Они ушли. Переночевав у друзей, наутро отправились в село.
***
Их встречали всем миром. Накрыли стол, небогатый, но от всего сердца.
— Когда в город возвращаться? — спросил председатель.
— Михаил Иванович, мы хотим остаться здесь, — улыбнулась Вера.
— Место в медпункте для тебя есть, а тебе, герой, должность бригадира. Только жить вам негде, в старом доме одна разруха. Новый строить надо.
— Мы поможем! — хором откликнулись односельчане.
Эпилог
Дом построили через год. К тому времени Вера ждала ребенка. Родив сына, она уговорила Владимира написать родителям. Она, оставшись сиротой, понимала, как важно прощение.
Они послали телеграмму, но ответа не последовало.
— Ничего, — сказал Владимир, качая на руках маленького Еремея. — Мы сами станем хорошими родителями.

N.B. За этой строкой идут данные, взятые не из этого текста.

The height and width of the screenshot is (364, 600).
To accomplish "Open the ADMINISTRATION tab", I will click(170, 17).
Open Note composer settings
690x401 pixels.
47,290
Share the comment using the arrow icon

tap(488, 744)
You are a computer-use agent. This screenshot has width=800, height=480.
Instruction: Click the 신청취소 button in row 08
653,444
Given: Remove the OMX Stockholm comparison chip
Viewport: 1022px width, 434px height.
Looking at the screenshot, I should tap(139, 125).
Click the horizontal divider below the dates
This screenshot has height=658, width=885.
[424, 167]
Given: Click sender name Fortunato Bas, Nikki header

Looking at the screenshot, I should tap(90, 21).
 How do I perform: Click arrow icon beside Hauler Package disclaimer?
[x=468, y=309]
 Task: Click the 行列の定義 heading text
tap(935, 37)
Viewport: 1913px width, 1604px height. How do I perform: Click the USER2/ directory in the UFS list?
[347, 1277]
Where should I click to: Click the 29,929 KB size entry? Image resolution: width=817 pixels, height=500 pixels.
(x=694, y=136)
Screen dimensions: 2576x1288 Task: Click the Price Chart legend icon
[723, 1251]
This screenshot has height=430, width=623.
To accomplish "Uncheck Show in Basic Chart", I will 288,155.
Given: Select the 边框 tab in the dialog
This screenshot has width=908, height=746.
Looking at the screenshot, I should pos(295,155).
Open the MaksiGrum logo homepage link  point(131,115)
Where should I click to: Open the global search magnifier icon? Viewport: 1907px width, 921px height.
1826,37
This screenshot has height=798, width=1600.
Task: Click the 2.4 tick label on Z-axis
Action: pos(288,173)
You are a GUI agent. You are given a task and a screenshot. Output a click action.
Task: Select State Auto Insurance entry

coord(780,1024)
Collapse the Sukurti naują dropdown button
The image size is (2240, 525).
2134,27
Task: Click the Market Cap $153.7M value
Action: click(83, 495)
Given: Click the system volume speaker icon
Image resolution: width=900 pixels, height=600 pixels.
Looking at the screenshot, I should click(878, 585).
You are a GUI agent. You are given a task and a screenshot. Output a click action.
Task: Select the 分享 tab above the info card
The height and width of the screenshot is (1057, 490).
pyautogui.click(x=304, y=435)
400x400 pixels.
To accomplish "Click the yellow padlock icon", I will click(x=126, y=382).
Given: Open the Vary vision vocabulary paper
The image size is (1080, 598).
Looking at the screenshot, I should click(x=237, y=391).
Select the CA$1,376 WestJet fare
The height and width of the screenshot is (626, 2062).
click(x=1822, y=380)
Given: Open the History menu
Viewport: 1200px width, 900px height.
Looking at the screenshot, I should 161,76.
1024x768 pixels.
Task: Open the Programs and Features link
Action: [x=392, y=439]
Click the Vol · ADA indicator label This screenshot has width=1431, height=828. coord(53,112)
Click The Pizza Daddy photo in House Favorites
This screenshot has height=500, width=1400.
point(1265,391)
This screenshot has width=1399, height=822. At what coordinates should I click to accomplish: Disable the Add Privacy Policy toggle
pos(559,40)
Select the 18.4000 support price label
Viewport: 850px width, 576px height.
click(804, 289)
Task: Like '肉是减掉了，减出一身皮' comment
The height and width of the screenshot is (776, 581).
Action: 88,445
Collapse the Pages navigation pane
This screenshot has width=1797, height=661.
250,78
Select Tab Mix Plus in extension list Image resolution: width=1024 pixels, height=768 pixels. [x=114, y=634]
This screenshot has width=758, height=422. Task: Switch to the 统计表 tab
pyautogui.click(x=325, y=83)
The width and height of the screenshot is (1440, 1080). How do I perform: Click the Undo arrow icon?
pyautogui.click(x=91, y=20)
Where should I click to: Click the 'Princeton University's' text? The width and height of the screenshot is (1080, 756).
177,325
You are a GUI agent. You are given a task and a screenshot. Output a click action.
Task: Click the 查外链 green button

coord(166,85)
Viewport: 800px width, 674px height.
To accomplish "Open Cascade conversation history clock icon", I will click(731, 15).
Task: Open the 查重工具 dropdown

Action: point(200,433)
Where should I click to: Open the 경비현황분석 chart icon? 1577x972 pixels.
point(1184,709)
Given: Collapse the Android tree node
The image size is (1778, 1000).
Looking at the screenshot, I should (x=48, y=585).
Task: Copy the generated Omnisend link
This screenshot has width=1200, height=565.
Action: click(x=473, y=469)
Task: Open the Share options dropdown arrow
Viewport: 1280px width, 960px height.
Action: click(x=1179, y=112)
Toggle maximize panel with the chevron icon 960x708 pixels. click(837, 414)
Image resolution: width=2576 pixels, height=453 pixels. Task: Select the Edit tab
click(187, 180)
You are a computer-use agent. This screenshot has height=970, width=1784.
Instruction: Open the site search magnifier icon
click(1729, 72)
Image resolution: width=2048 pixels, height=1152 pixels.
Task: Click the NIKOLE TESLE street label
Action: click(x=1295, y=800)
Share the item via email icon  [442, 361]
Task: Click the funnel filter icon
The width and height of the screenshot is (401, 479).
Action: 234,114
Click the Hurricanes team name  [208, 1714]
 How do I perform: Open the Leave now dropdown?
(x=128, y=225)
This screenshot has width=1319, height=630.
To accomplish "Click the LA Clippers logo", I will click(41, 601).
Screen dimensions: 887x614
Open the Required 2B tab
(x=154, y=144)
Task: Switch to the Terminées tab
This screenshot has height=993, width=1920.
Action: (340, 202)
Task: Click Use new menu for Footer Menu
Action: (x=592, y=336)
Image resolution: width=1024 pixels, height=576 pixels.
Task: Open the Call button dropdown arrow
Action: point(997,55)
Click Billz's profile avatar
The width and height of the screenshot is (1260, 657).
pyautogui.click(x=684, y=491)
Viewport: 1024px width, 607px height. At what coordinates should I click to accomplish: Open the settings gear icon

Так и вышло. Они прожили в селе долгую жизнь, вырастив четверых детей. Второго сына назвали в честь деда Владимира, Аркадием. Дочку, рыженькую, как мать, — Лидией, в память о матери. А младшенькую — Анфисой. В честь той, что не побоялась разделить их судьбу.
Владимиру не раз предлагали стать председателем, но он всегда отказывался. На первом месте у него была семья. Их дом всегда был полон детского смеха, тепла и той самой любви, которую не смогли поглотить ни огонь испытаний, ни лед разлуки. И каждый вечер, сидя на крыльце своего дома и глядя на закат, они держались за руки — два человека, прошедших сквозь огонь и воду, чтобы обрести свое тихое, прочное счастье. Их история стала живой легендой, напоминанием о том, что настоящая любовь способна пережить все, даже само время.